YOUR OBJECTIVE:
Copy out all of the records, exactly as they appear.

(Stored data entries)
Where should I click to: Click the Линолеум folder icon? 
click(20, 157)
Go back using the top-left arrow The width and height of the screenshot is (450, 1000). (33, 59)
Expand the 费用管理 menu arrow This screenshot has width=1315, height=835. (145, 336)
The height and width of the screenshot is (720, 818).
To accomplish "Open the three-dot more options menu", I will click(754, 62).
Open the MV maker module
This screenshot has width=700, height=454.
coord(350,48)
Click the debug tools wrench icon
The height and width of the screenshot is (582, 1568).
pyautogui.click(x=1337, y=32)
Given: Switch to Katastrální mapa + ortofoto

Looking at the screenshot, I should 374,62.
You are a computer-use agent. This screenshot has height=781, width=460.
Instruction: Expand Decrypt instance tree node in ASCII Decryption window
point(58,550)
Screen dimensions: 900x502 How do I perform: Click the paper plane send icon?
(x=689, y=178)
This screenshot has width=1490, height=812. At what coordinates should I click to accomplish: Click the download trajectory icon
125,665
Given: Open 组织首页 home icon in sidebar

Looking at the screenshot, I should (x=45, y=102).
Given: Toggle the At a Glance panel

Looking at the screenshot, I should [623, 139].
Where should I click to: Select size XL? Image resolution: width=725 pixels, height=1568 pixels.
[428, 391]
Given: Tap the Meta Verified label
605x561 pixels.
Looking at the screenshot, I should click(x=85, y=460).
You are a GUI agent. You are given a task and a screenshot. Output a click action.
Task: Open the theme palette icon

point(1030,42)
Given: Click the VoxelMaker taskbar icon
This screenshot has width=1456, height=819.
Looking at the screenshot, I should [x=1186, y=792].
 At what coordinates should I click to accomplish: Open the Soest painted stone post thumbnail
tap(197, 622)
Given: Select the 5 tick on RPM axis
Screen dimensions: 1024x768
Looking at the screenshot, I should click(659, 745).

REPLY TO THE TASK:
Where should I click to: Click the Линолеум folder icon? 
click(20, 157)
Go back using the top-left arrow The width and height of the screenshot is (450, 1000). (33, 59)
Expand the 费用管理 menu arrow This screenshot has width=1315, height=835. (145, 336)
The height and width of the screenshot is (720, 818).
To accomplish "Open the three-dot more options menu", I will click(754, 62).
Open the MV maker module
This screenshot has width=700, height=454.
coord(350,48)
Click the debug tools wrench icon
The height and width of the screenshot is (582, 1568).
pyautogui.click(x=1337, y=32)
Given: Switch to Katastrální mapa + ortofoto

Looking at the screenshot, I should 374,62.
You are a computer-use agent. This screenshot has height=781, width=460.
Instruction: Expand Decrypt instance tree node in ASCII Decryption window
point(58,550)
Screen dimensions: 900x502 How do I perform: Click the paper plane send icon?
(x=689, y=178)
This screenshot has width=1490, height=812. At what coordinates should I click to accomplish: Click the download trajectory icon
125,665
Given: Open 组织首页 home icon in sidebar

Looking at the screenshot, I should (x=45, y=102).
Given: Toggle the At a Glance panel

Looking at the screenshot, I should [623, 139].
Where should I click to: Select size XL? Image resolution: width=725 pixels, height=1568 pixels.
[428, 391]
Given: Tap the Meta Verified label
605x561 pixels.
Looking at the screenshot, I should click(x=85, y=460).
You are a GUI agent. You are given a task and a screenshot. Output a click action.
Task: Open the theme palette icon

point(1030,42)
Given: Click the VoxelMaker taskbar icon
This screenshot has width=1456, height=819.
Looking at the screenshot, I should [x=1186, y=792].
 At what coordinates should I click to accomplish: Open the Soest painted stone post thumbnail
tap(197, 622)
Given: Select the 5 tick on RPM axis
Screen dimensions: 1024x768
Looking at the screenshot, I should click(659, 745).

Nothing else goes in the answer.